Octopussy (1983) – John Glen

Octopussy (1983) has a few interesting setpieces but little else to keep our interest. It tells a convoluted story that is somehow too formulaic and too ridiculous all at once and it tells it with little energy. At the center of it is a James Bond (Roger Moore) who is trading too heavily on the pre-established mythology of the character more than anything he brings to the table this time around. Suffice it to say, if Octopussy were the first entry in the franchise and not the 13th, we probably wouldn’t have Bond movies anymore.

The story involves jewelry smugglers, renegade Soviet generals and the circus. There are at least two pairs of twin assassins who wear matching outfits, one pair of which look like Dr. Seuss’ Thing One and Thing Two, and yet, it’s told with all the cheek of a funeral. The death of an agent on a mission gets Commander James Bond 007 assigned. It seems that Afghan prince Kamal Khan (Louis Jourdan) has been working with the Russians to smuggle priceless artifacts from the East to the West with Khan creating perfect forgeries of them as replacements. To smuggle the valuables, Khan is using the sexy Octopussy (Maud Adams), the wealthy owner of a traveling circus, to transport the stuff.  The haywire General Orlov (Steven Berkoff) is fed up with the old guard in Moscow, which favors appeasement, and he lusts to expand Russia’s borders. He’s surreptitiously replacing Khan’s valuables with a nuclear warhead that he plans to detonate on an American military base in West Germany.

The explosion will be taken as a costly accident, an American bomb mistakenly gone awry, and the European powers will push for massive disarmament, making Russia’s neighbors vulnerable to invasion. Besides this plan being terribly presumptuous, what Fabergé eggs have to do with nuclear warheads I do not know, and I just watched the damn movie. Bond follows the action from India to East Germany to the U.S. base and into Octopussy’s arms (despite her name, she has only two of them). Each episode has a little less steam than the previous one until Bond arrives at the military base disguised in clown makeup and the air has gone completely out of the balloon. It’s hard to imagine Sean Connery as a clown.

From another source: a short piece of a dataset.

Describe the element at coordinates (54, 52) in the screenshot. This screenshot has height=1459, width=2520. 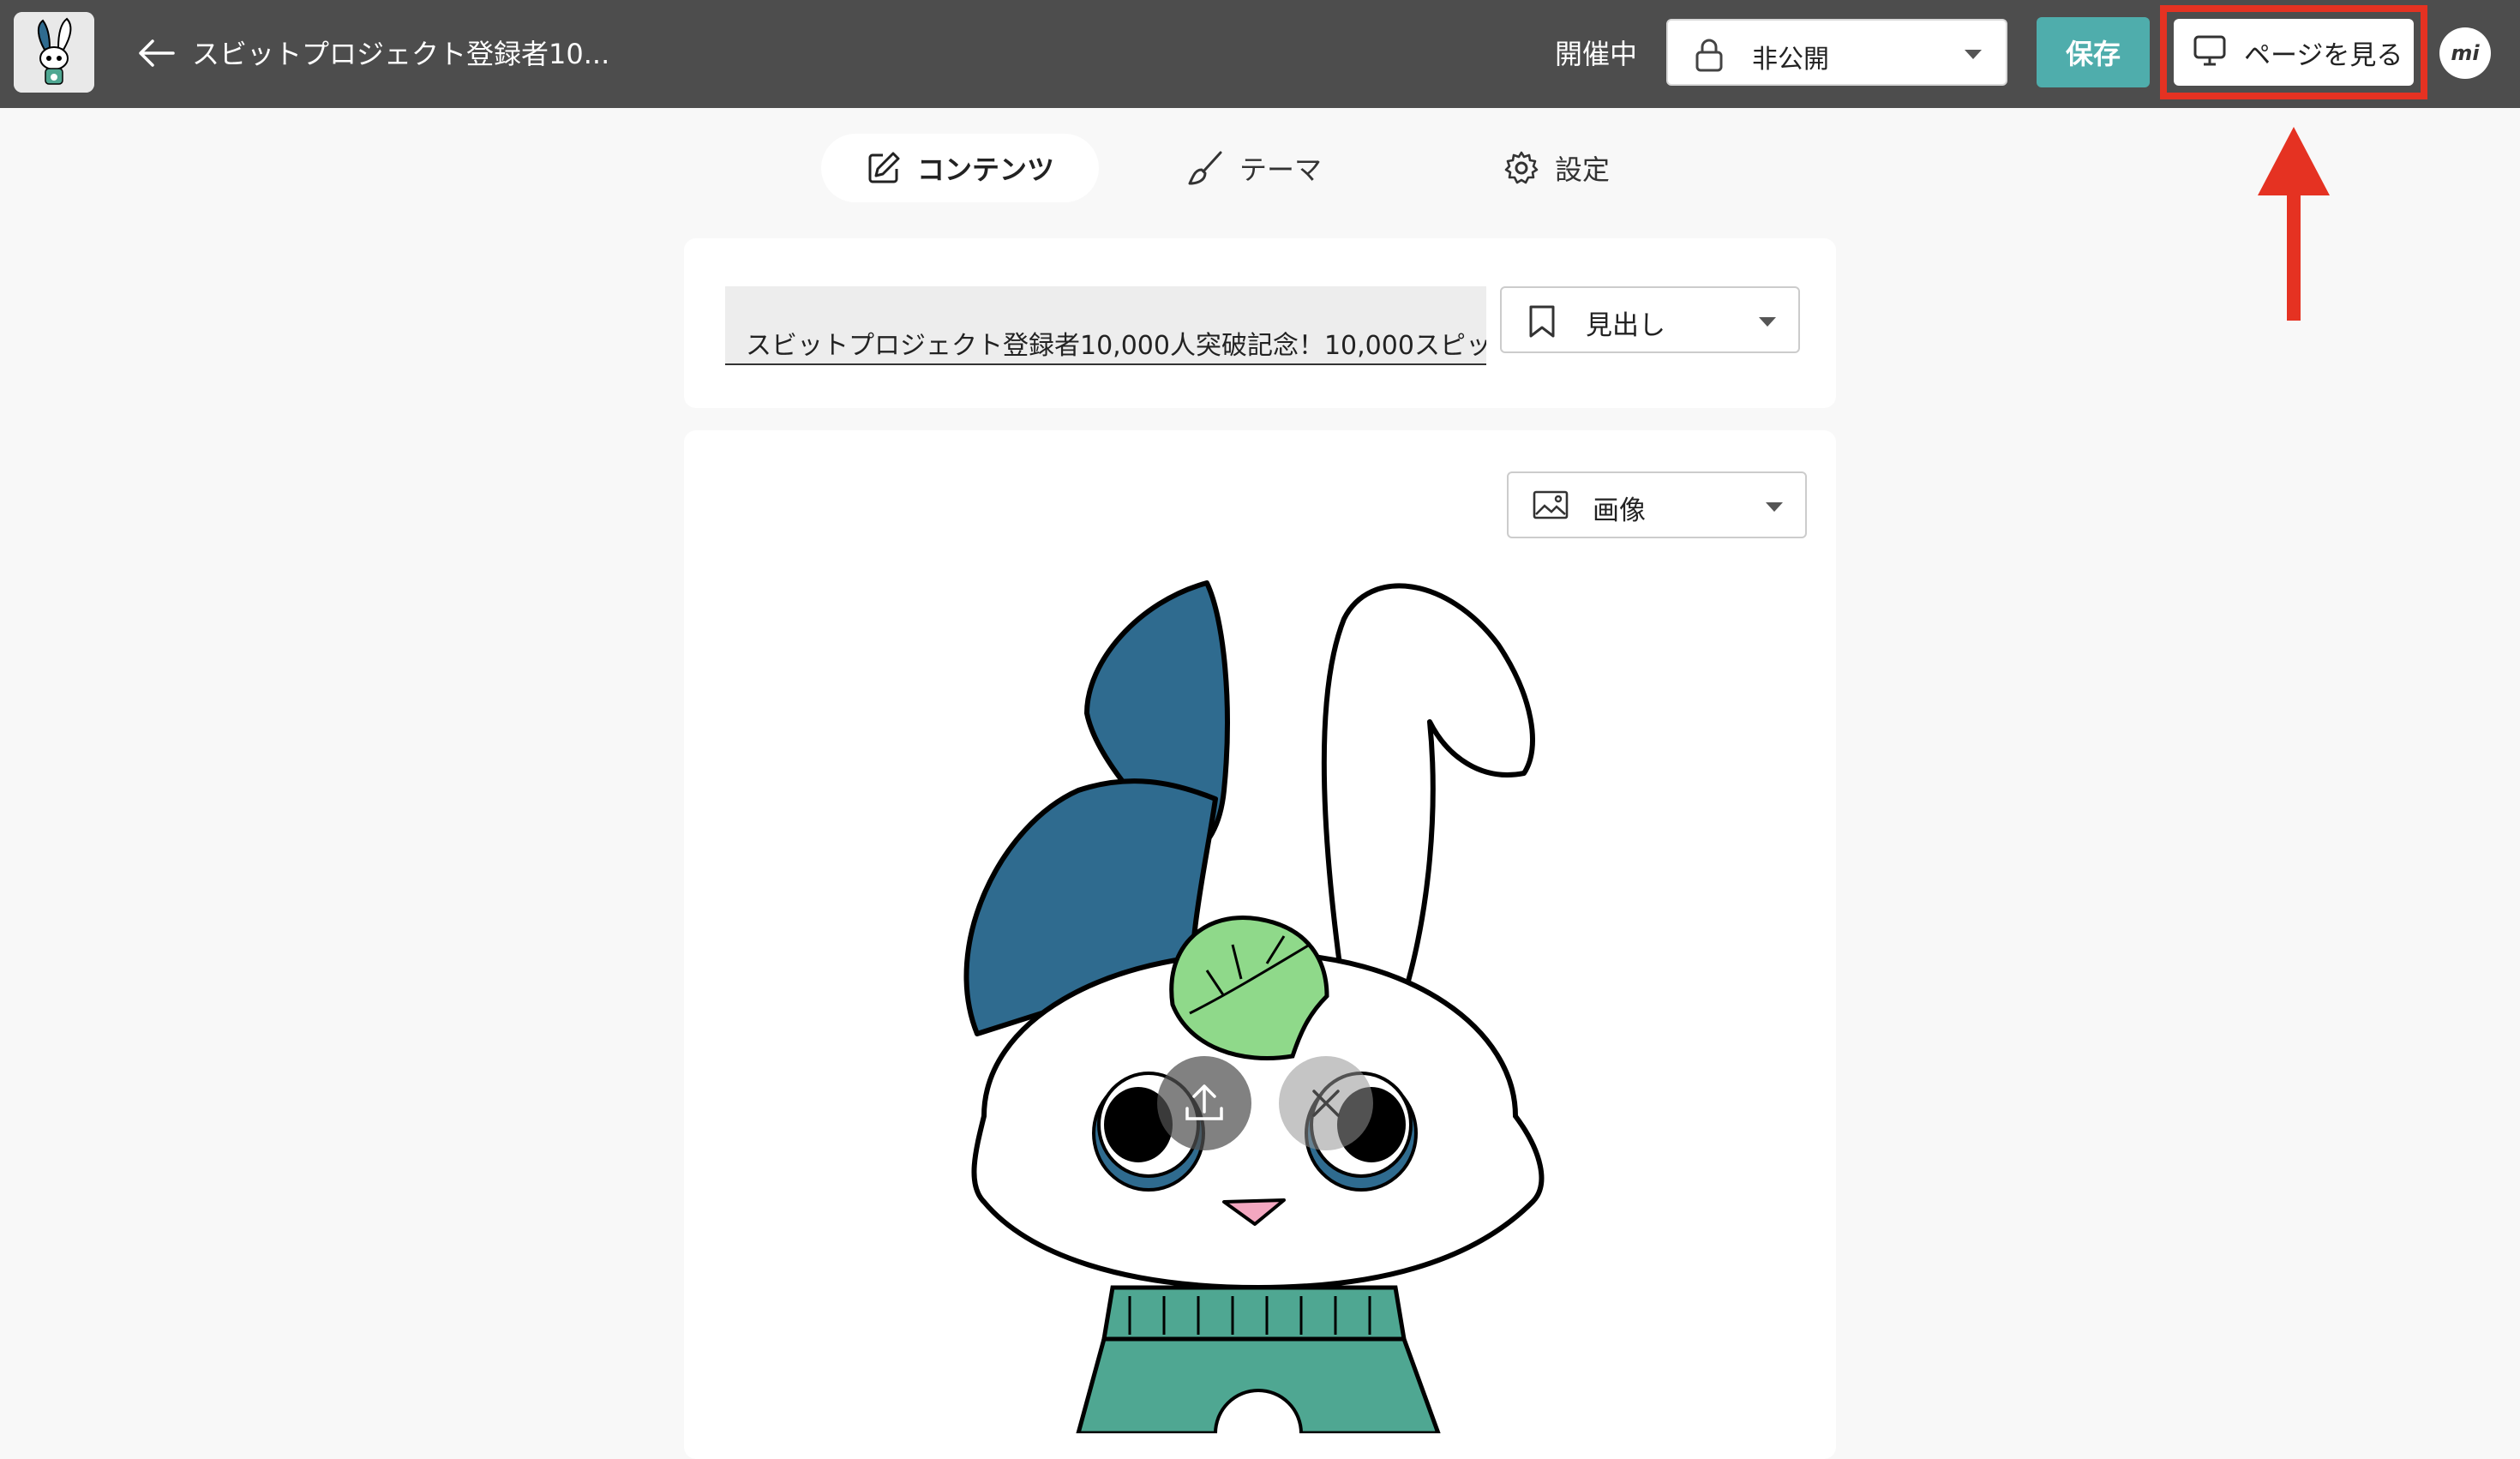
I see `app-logo` at that location. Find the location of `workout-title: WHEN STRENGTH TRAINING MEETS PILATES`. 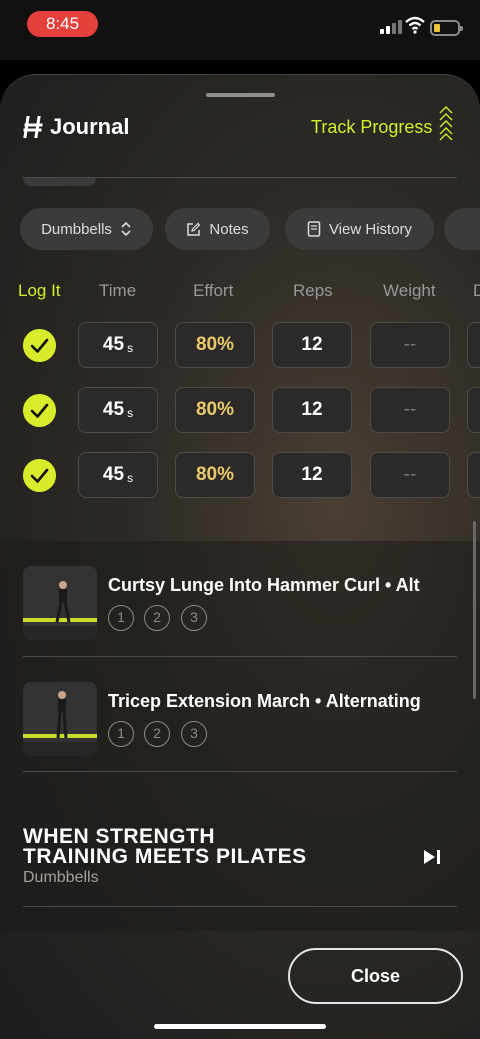

workout-title: WHEN STRENGTH TRAINING MEETS PILATES is located at coordinates (165, 846).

Moore has long been the funniest Bond, and often his willingness to poke fun at the secret agent’s image is part of his charm, but here it’s so lame-brained and uninspired it simply seems sad. John Glen, who directs, has a knack for excellent action scenes that blend excitement with humor, but he is less deft at lighter material when the guns aren’t firing. His best Bond pictures are less outrageous, such as For Your Eyes Only (1981) and The Living Daylights (1987), which have straightforward and serious stories. With bloated extravaganzas such as A View To A Kill (1985) and Octopussy, it’s as if he’s lost (A View To A Kill is a little better). It’s an interesting paradox; Glen is a man who can infuse the chase and action scenes with endless visual puns and invention, but when it’s written in the script, he shoots them without an ounce of levity. Octopussy is made up of a half dozen set-pieces of dazzling excitement surrounding exposition in which spies, smugglers and generals sound as if they are discussing life insurance.

Each of the action moments comes with a bevy of interesting flourishes, not the least of which is an engaging if politically incorrect chase through the streets of India where Bond can use the paraphernalia of the various stereotypical snake charmers, swordswallowers and fire jugglers as weapons. In another, the tires of Bond’s car are blown away and he makes lemonade by lining the bald wheels onto train tracks to elude his pursuers. In a raid on a palace, Bond slides down a stair rail, mowing down baddies with a machine gun until he realizes that there’s a baluster at the end with a nasty ornament that is on a collision course with his groin. This makes him shift his attention to shooting that piece to smithereens, lest it damage his favorite part of his anatomy.

This whole raid, complete with elephants, bikini assassins and hot air balloons, is a vision of high camp, but the rest of the movie isn’t instilled with a fraction of the energy. Jourdan makes for a slimy enough villain, and Berkoff gives the impression of zany madness just beneath the surface, but neither is given the green light to go over the top. Adams is personally appealing, but her character is being so idiotically duped and for no strong purpose that she fails to make much of an impression. As for Moore, he just seems tired. We understand.